たまたま朝早く目が覚めた俺は、颯斗を起こさないように部屋を出た。
それにしても、昨日のマリンには焦ったな。
まさかマリンまで颯斗に惚れるとは…。
(俺もそれなりにイケメンなのになぁ…)
何で俺はモテないんだろう?
そんな事を考えながら廊下を歩いていると、異様な臭いが漂って来た。
「……ッ!?な…何だこの臭い…!」
今までに嗅いだ事のない、臭いだけで人を殺せそうな、何とも言えない臭いだ。
一階の食材は当然、叔母さんが管理してるし、まさか2階の客用の食材が傷んでるのか?
ほとんどの食材は、俺達がここに来る直前に買って来た物で、期限は心配ないけど、元々常備してあった食材とかもあるはずだ。

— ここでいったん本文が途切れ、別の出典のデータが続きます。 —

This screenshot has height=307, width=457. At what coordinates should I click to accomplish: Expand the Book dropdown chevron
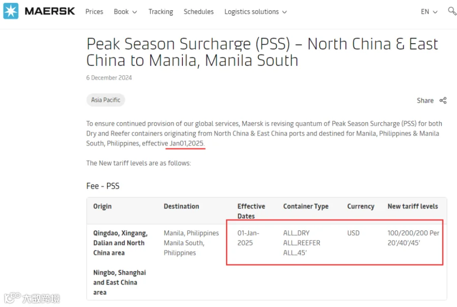pyautogui.click(x=135, y=12)
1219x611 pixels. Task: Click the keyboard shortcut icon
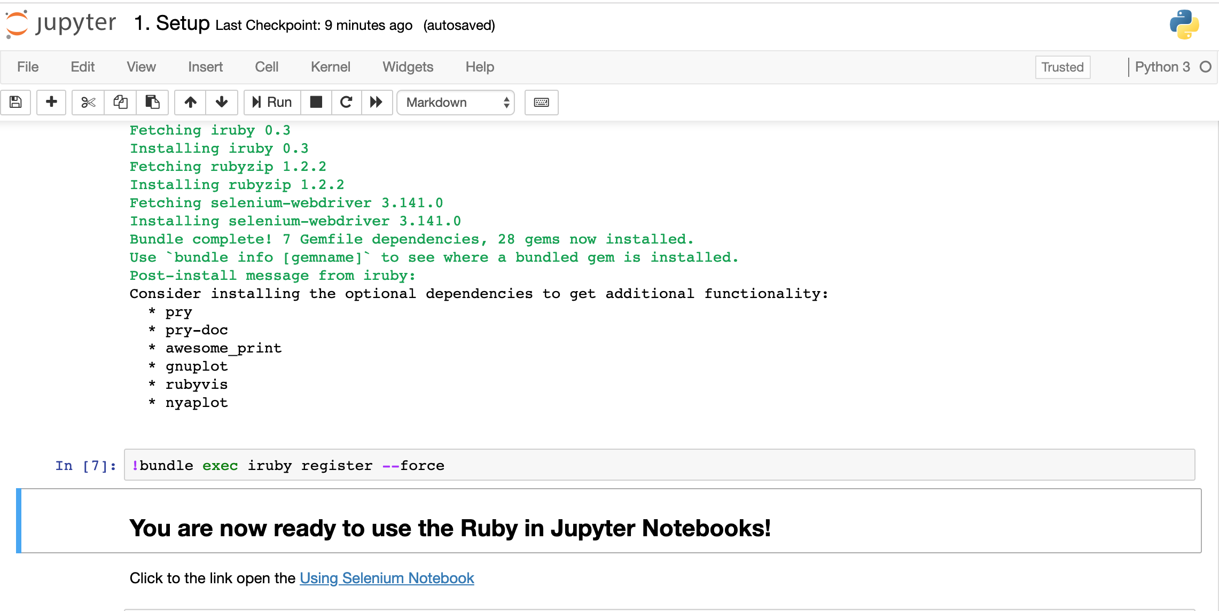(x=543, y=102)
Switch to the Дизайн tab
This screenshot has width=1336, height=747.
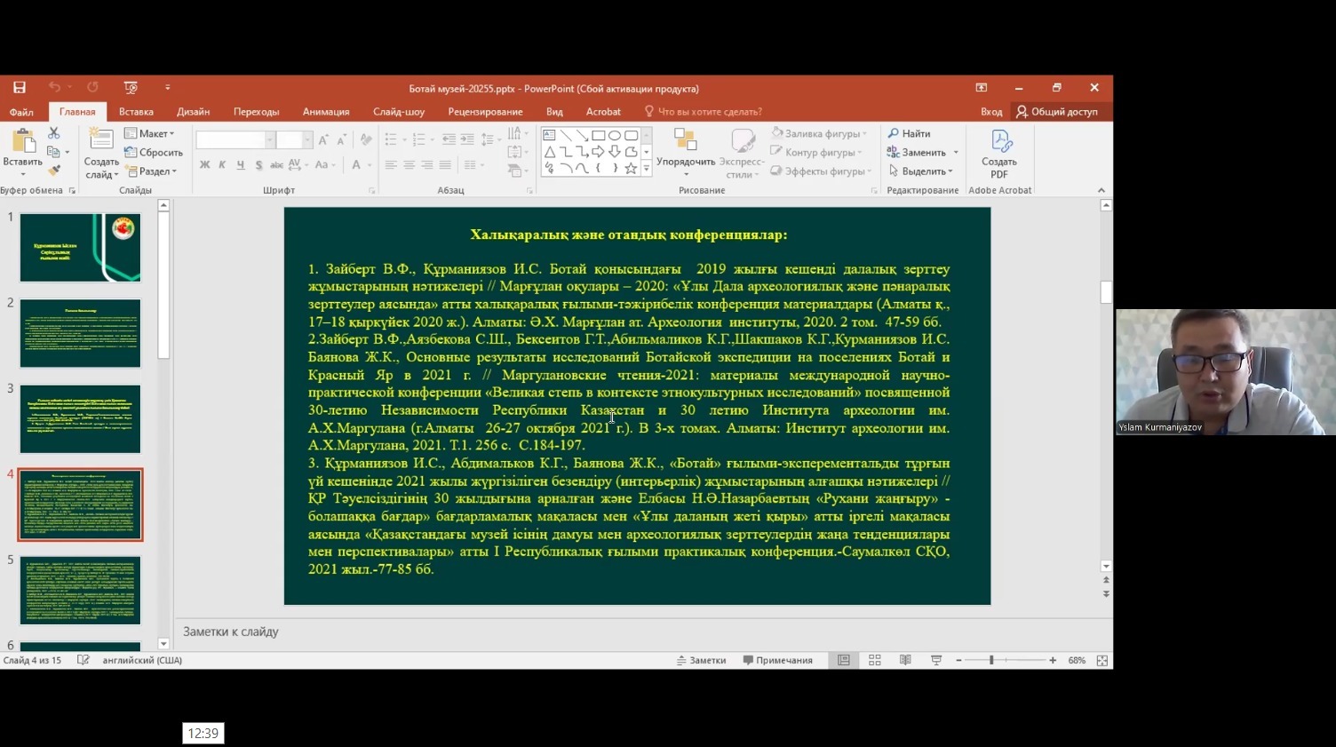(x=193, y=112)
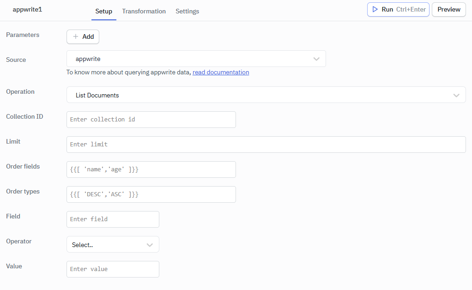472x290 pixels.
Task: Open the Setup tab
Action: point(103,11)
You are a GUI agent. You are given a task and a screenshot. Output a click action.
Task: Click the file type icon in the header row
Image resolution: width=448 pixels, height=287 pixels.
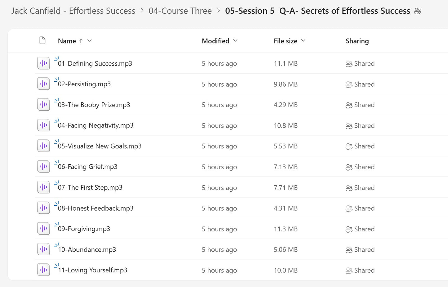pos(42,40)
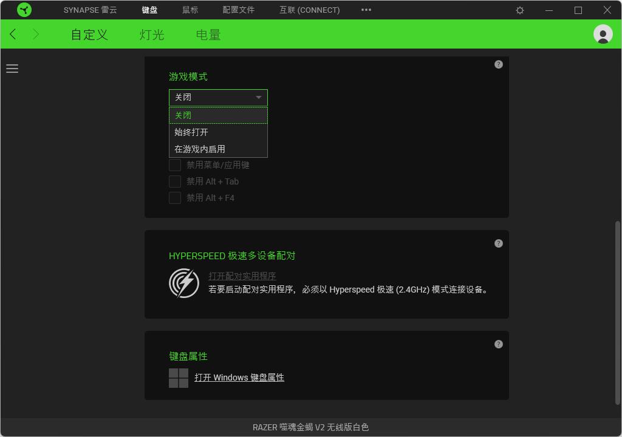Check the 禁用 Alt + F4 option
The width and height of the screenshot is (622, 437).
175,197
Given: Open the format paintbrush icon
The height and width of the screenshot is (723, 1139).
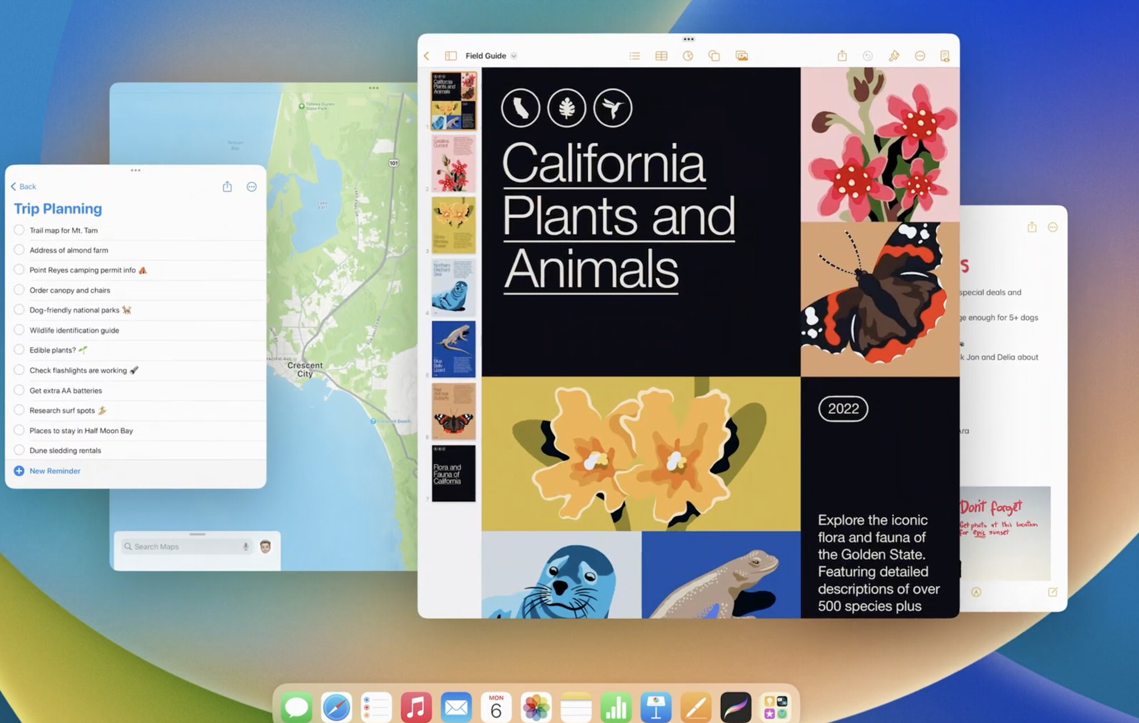Looking at the screenshot, I should point(894,56).
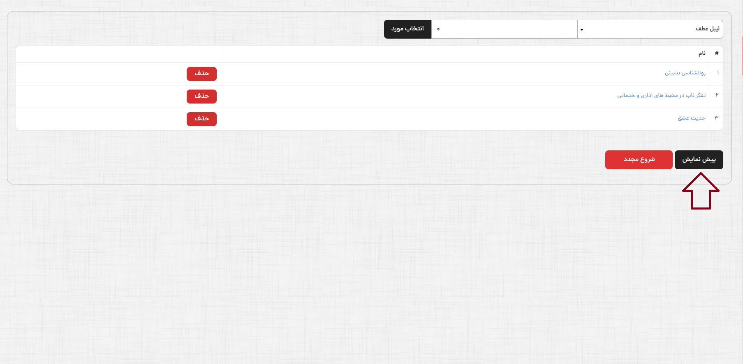The image size is (743, 364).
Task: Click the empty header cell above delete buttons
Action: click(118, 54)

慌ててキッチンへ向かうと、中から聞き覚えのある声が聞こえて来た。
(…?鼻歌…?この声はみゆりちゃんの…)
ものすっごく嫌な予感がする。
そおっとキッチンを覗いてみると、案の定だ。
中ではみゆりちゃんが何かを作っていた。
…そう、何か…だ。
何かは分からない。
いそいそと手慣れた感じで食材を捌いてるけど、出来上がっていく料理は生ゴミにしか見えない。
(え…?え…?)
メッチャ楽しそうに見えるけど、何作ってんのアレ??
嘘でしょ?食べ物なの?
(どうしよう…!アレ…絶対に止めないとヤバいやつだ…!)
だけど楽しそうに鼻歌を歌っているみゆりちゃんに、恐ろしくて声がかけられない。
「…ッ!」
思わず片手で鼻と口を押さえる。
…ダメだ、目がしみる。
「…ゲホ…」
しまった、声が出ちまった!
慌ててキッチンを見ると、みゆりちゃんは俺に気付いて手を振って来る。
「あ、おはよ大和」
みゆりちゃんはこの異様な空気の中、嬉々とした様子で寄って来た。
「えっと…、なに…作ってるの?」
一応だ、一応。
もしかしたら何かの実験で、料理じゃないかも…。
だけど俺の微かな願望は、満面の笑顔で否定された。
「何を作ってるかって…、嫌ねぇ…見れば分かるでしょう?」
そう言うと、みゆりちゃんは手元の鍋を覗き込む。
中には見た事もない色をした液体が入っていて、毒々しく煮だっていた。
「朝早く目が覚めたからぁ、朝ごはん用意しようと思ってぇ」
ニコニコとそう答えるみゆりちゃんに、つい首を傾げてしまう。
「…朝ごはん?これが…?」
…え?嘘でしょ?
朝ごはん?どれの事?
鍋の中身は、明らかに人間が口にしては駄目な色をしてるよ?
(…まさかあの鍋の中の、よく分からない液体の事じゃないよね?)
「えーと、これ…このよく分からない液体の事?朝ごはんって?」
「何言ってるの?煮物じゃん?食べたことあるでしょ?」
「……」
え、どうしよう。
思考が止まるんだけど、にもの?にものって何だっけ?
魔女がデッカい壺で作ってそうな、この禍々《まがまが》しそうな液体の事?
「…もしもし?大和ー?」
「…煮物…?」
「そうよ、味見してみて」
「え?俺殺されるの?」
「…何でだよ、煮物だっつってんだろ」
怖いよみゆりちゃん、素が出てるよ。
小さなお椀に入れられた煮物(?)が差し出される。
…食べなければ殺される。
俺は生唾を飲み込むと鼻を近付けた。
「…グッ…ふ!!」
酷い異臭が直接鼻腔を刺激して、意識が飛びそうになる。
ドブとか生ゴミとかの臭いに似てる。
え、無理。誰か助けて。
横目でみゆりちゃんを見ると、まさか俺が食べないとは全く想像してないようだ。
(これは…食うしか…)
満面の笑顔で俺を見つめるみゆりちゃんに、食べたくないとは言えない。
俺は覚悟を決めると息を止めて、煮物(?)を口に運んだ。
#颯斗side ────
朝起きて2階の客人用のリビングへ行くと、テーブルに突っ伏している大和と、エプロン姿のみゆりがいた。
「…早いな二人とも」
あくびをしながら声を掛けると、みゆりがいつも以上の笑顔で近づいて来る。
「おはよぉ、真城クン」
「…?何だ?」
いつもの笑顔のはずなんだが、妙に薄ら寒い。
冷蔵庫から麦茶を出して飲みながら大和の隣に座ると、みゆりは大きな鍋を持って来た。